Deine Erfahrungen mit der Hotline von Abott decken sich mit den meinigen. Ich bin nach der ersten Lieferung genau wie Du hingehalten worden, bis mir der Hals zu dick war und ich anfing zu "terrorisieren", 5 - 6 Anrufe pro Tag mit Verlangen nach namentlich bekannten "Hotlinern" von Abott und verlangen nach Datenvergleich im Internet parallel auf der WebSite. Ich habe dazu sogar verschiedene Handys genutzt.
Irgendwan drohte man mir mit Abbruch der "Geschäftsbeziehungen", allerdings hatte ich parallel dazu zuerst erforscht wer bei meiner DAK für die Erstattungen von FSL zuständig ist. Diese Dame habe ich anfangs über jedes Telefongespräch mit Abott telefonisch informiert - bis ich merkte : jetzt nervt es - und jetzt sendete ich meiner DAK / Erstatterdame jedesmal eine E - Mail. Nach 4 Tagen bat mich die DAK aufzuhören, man kümmere mich um mein Problem mit Abott, nach 7 Tagen hatte ich meine Quartalslieferung - und seitdem klappt es.

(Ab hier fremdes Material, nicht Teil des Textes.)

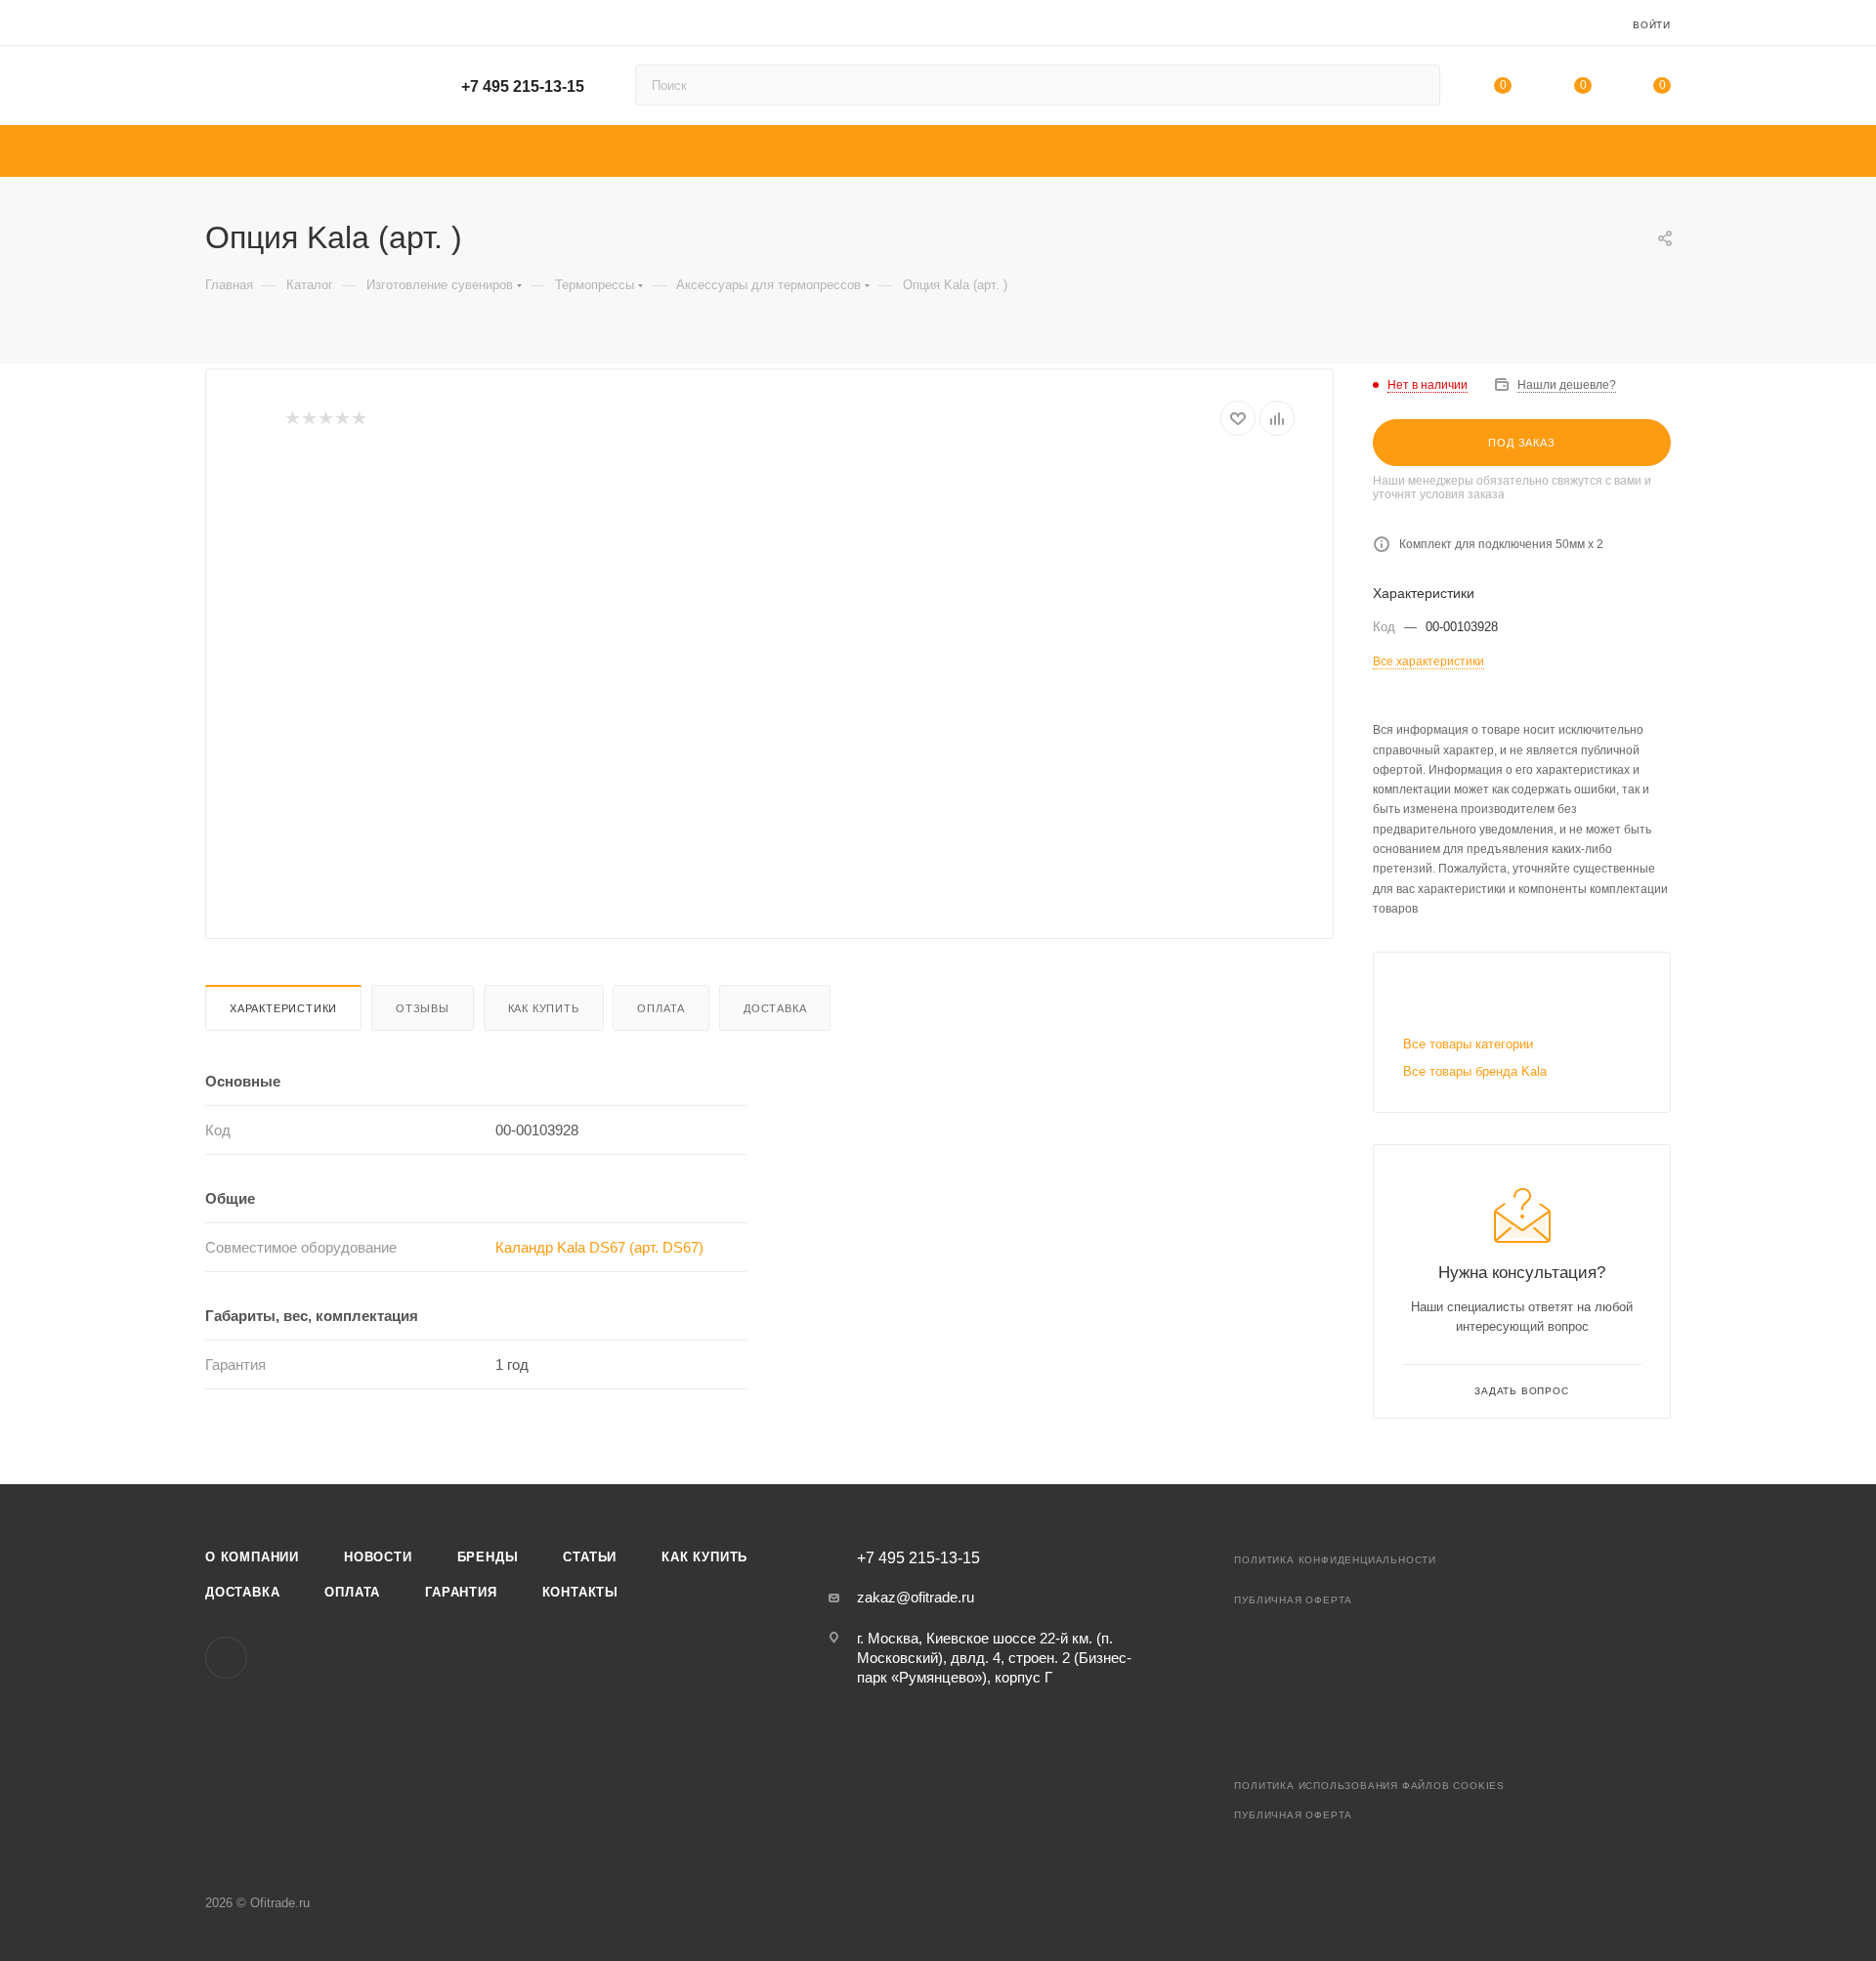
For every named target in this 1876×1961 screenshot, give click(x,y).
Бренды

Nervig, nervig, nervig - aber als Rentner hatte ich Zeit und genügend Wut im Bauch.
Mein Fazit: FSL ist ein Gewinn, die Hotline von Abott das miserabelste was ich je kennenlernen mußte,
noch schlechter = wo ??? -
am 26.04.2017 15:11:08 | IP (Hash): 1199841795
ich benutze derzeit den 3. Sensor. Vom Arzt hatte ich 2 Rezepte bekommen. 1. Rezept für Gerät mit 2 Sensoren. 2.Rezept für den Jahresbedarf. Damit habe ich direkt auf der Homepage von FreeStyle Libre einen user angelegt und bestellt. Da in der Liste der Krankenkassen (BKK) meine Krankenkasse aufgelistet war, musst ich vorher keinen Antrag an diese stellen. Eingeben einer Kreditkarte zur Abrechnung der Versandkosten etc.
Zwischen Einsenden Rezept und Erhalt des Geräts mit 7 Sensoren vergingen 10Tage. Abgebucht wurden etwa 35Euro.

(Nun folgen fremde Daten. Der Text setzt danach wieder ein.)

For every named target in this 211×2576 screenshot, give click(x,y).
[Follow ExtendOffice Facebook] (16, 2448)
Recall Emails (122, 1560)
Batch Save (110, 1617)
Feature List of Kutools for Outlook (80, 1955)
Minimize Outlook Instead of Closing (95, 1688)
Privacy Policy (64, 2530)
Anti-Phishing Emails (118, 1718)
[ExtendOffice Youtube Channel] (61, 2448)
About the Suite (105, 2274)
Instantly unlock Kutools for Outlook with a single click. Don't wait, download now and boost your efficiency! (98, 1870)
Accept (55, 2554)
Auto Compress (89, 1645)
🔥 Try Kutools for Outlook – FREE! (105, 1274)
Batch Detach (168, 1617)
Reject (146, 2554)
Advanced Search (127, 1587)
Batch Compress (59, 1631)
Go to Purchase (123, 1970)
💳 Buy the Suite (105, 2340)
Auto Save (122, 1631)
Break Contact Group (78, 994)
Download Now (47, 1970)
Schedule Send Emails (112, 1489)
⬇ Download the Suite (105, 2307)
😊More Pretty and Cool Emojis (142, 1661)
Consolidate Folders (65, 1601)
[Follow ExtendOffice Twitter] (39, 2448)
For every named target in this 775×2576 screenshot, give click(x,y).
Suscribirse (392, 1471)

Vom Arzt/Assistent habe ich folgende Tips erhalten. Am 1.Tag sind die Messwerte ungenau (stimmt). Ich soll den neuen Sensor bereits am Vorabend setzen jedoch nicht aktivieren, damit er sich "einarbeiten" kann. Zusätzlich habe ich FreeStyle Libre Teststreifen bekommen. Die Empfehlung sei, dass zum kalibrieren 2xtäglich direkt am Gerät getestet werden soll. Ich habe gute Erfahrung damit gemacht, gleich in den ersten 60Minuten einmal mit Teststreifen zu testen. Kleine Abweichungen gibt es noch, dies wird immer so sein, da mit Teststreifen Blut und mit Sensor Gewebeflüssigkeit getestet wird. -
am 27.04.2017 05:29:25 | IP (Hash): 1707451117
Ich benutze die Sensoren jetzt seit Anfang des Jahres. Die bestellten Sensoren sind eigentlich innerhalb 2 Arbeitstage bei mir... Bin aber Selbstzahler...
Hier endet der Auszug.